Everything is great.

So Great.

Counting All the Blessings. All the time.

These are just a few of the lies I tell as a cancer survivor. And that's not to say that things aren't often great. But just like anyone else, there are some days I'd rather slap the return label on it and ship the whole thing back to Amazon HQ...amIright?

As a cancer survivor, there is pressure--sometimes spoken, sometimes implied--to be so grateful to be alive that we're no longer entitled to the actual depth of living. You know, the good, the bad, and the ugly?

And sometimes, surviving cancer is downright ugly.

To borrow an analogy from my Support Group, the end of treatment is The Summit. You've scaled the mountain. Hurrah! It took a year to get there, give or take. It was the most arduous journey of your life.

And then...what, exactly?

Can we expect ourselves to return to the trail head with the snap of fingers, the ringing of a bell? To be prepared to get on with it already...the very. next. day?

Nope. The decline is a journey in itself. A journey requiring time, energy...acknowledgment.
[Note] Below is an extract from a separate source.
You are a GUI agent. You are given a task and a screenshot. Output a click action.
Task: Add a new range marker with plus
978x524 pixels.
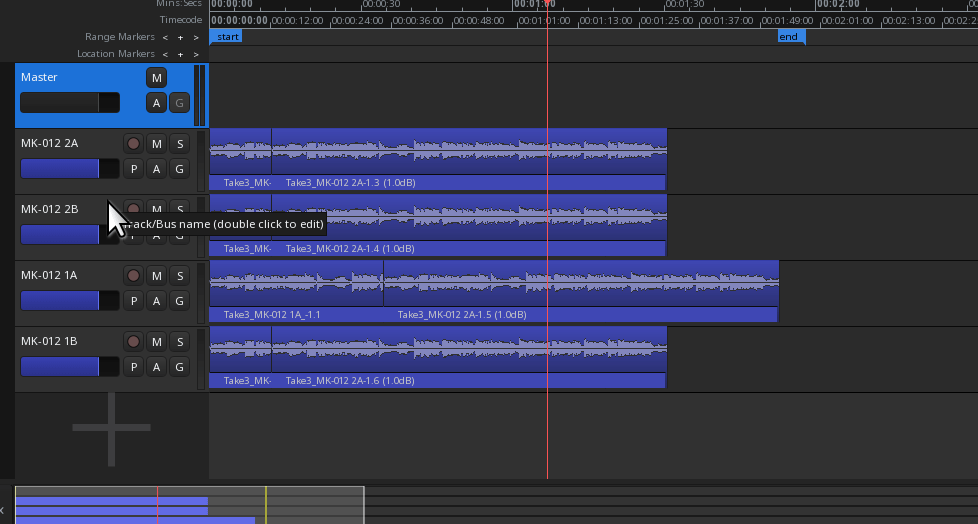pos(180,37)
There are currently few solutions available for the after-effects of cancer treatment. After-effects like fatigue and lymphedema. I know women with ongoing neuropathy (I, for one, cannot feel my finger tips). Women with joint pain. Women who cannot have sex without pain. We're left with body image issues, ranging from scars and breast removal to weight gain, to hair that never comes in quite the same. Chemo brain. Fear of reoccurrence. And sometimes depression.

Yet, still the pressure.

When bumping into a casual friend at the grocery store..."I'm good."

While sipping wine at a party..."Loving life!"

Wrangling a tantrumming preschooler..."My cup runneth over."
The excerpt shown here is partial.